Generative Art Exploration Chapter IV: Ringers #879 (The Goose)
Using automation as his artistic medium, Dmitri Cherniak creates artwork evoking an array of emotions akin to those from traditional mediums. A native of Toronto and now living in New York City, Cherniak pursued Computer Science and Physiology at McGill University, where he began creating art using algorithms and code. As a software engineer Cherniak discovered that the creativity necessary to automate solutions to complex engineering problems often went unrecognized, and this realization inspired him to channel his creative energy toward the automation of visual systems.
Generative art shifts the artistic expression from crafting a single, static piece to designing a dynamic, autonomous system. Inspired in part by the exploration of form in Armin Hofmann’s Graphic Design Manual published in 1965, Cherniak embarked on a project to create algorithmic art based on string and pegs that he hoped would look organic, even human-made. Cherniak has long considered the potential for eliminating the curation step from the artistic process. Using as a foundation an algorithm he has iterated on for years, Cherniak conceptualized Ringers to illuminate, to both fellow artists and collectors, the potential for non-curated generative art.
The thousand-piece Ringers project was released in January 2021 on Art Blocks, a platform for launching code-based generative art. The simple elegance of the relatively large collection demonstrates both the possibility within an algorithm—simple pieces or intricate, colorful or not—and the specific beauty of a single Ringer, each piece inextricably linked. Cherniak’s art balances control and randomness, creating a dialogue between the artist, algorithm, and observer. The collection sold out in eighteen minutes.
Ringers employs no explicit curation by the artist. Instead, a random seed injected into the algorithm generates a unique work of art created in a fraction of a second, revealed to both buyer and artist simultaneously. The collector becomes curator, crafting a distinct narrative by way of the pieces acquired, often displayed in grids reminiscent of Lygia Pape’s Livro do tempo.
The relative probability of any particular attribute occurring in Ringers is by design, as determined by the artist. However, the algorithm bounds the potential frequency of occurrence, not the actual occurrence. It is the algorithm catalyzed by randomness that determines how many pieces do in fact exhibit a particular attribute such as color, recursion, peg count, and bullseyes.
Attribute-based statistical rarity can be a factor in which generative artwork is most sought after.
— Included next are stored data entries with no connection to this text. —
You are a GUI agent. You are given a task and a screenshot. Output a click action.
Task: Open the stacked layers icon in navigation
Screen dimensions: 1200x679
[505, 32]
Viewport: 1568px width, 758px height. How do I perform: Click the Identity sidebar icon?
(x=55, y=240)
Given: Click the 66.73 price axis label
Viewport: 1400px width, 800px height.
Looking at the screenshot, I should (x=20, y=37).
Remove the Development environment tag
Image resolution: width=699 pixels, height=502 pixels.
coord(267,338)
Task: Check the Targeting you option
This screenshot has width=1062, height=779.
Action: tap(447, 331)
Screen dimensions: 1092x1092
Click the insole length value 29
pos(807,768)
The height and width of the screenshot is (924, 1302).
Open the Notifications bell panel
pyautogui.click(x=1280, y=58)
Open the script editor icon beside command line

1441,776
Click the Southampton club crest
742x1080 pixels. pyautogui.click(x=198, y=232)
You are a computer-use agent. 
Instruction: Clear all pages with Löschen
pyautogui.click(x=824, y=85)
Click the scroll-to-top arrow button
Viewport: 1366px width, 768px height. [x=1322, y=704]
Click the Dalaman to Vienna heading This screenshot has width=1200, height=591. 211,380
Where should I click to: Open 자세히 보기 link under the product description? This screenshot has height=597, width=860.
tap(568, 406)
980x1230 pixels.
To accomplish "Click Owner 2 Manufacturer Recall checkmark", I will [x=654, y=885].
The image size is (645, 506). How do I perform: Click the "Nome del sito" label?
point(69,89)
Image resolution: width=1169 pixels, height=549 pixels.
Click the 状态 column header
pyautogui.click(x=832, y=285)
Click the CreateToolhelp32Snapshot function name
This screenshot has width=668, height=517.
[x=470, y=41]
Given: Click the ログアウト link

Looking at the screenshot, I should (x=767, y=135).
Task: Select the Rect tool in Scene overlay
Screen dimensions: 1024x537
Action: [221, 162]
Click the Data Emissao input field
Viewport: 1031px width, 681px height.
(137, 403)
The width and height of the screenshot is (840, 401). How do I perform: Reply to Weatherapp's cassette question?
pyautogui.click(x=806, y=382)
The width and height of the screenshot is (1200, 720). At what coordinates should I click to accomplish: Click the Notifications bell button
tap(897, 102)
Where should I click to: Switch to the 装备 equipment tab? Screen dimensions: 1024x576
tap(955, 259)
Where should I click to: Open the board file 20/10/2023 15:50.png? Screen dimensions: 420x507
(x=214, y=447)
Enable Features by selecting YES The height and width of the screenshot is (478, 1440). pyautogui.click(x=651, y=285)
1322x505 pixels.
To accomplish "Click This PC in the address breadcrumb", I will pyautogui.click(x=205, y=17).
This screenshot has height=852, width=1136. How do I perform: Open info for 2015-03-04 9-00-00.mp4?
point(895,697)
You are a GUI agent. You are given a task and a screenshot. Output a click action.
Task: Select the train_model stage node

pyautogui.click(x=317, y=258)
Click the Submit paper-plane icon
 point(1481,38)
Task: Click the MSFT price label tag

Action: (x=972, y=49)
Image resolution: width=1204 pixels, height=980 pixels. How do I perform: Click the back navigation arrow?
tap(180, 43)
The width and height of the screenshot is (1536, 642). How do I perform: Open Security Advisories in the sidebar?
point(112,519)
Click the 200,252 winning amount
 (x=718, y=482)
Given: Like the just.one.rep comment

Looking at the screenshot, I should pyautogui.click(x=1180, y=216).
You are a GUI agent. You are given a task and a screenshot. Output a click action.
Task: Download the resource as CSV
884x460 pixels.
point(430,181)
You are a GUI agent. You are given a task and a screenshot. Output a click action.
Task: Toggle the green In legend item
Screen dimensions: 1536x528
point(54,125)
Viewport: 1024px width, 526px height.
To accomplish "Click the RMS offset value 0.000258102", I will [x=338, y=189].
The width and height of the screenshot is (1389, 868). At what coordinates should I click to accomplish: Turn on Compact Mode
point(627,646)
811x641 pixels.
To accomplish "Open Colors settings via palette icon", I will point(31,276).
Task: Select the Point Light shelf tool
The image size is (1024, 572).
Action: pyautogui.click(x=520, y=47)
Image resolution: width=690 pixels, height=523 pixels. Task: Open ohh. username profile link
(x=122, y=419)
Let it be said plainly and uncontrovertibly: the Goose is not, in this respect, rare. There are more than fifty Ringers exhibiting a yellow body, more than 130 with a recursive grid. It is not statistical rarity that makes the Goose singular.
What sets the Goose apart is the particular result of serendipitous collision of code and randomness. Unnumbered things had to happen just right for there to be a goose. A million-piece collection of Ringers might not have resulted in something that looks so deliberately designed, yet isn’t. The improbability of there being a goose united an assemblage of unacquainted collectors, the fact of its existence becoming a symbol of community, a source of delight: it is not a goose, but the Goose.
Critics might dismiss the automated, algorithmic aspect of generative art as being robotic and cold, but it is automation that breathes life and surprise into this artwork. Within the realm of unpredictability lies the true enchantment of Cherniak's art.
That the Goose exists bears witness to the serendipity of emergent properties intrinsic to this form of art. Looked at this way, one might argue that Cherniak did not “create” the Goose. Not in the traditional sense. And therein lies the magic.
The Goose: creature of chance, born of a million perfect coincidences. The undeniable capstone of a collector’s impeccable curation.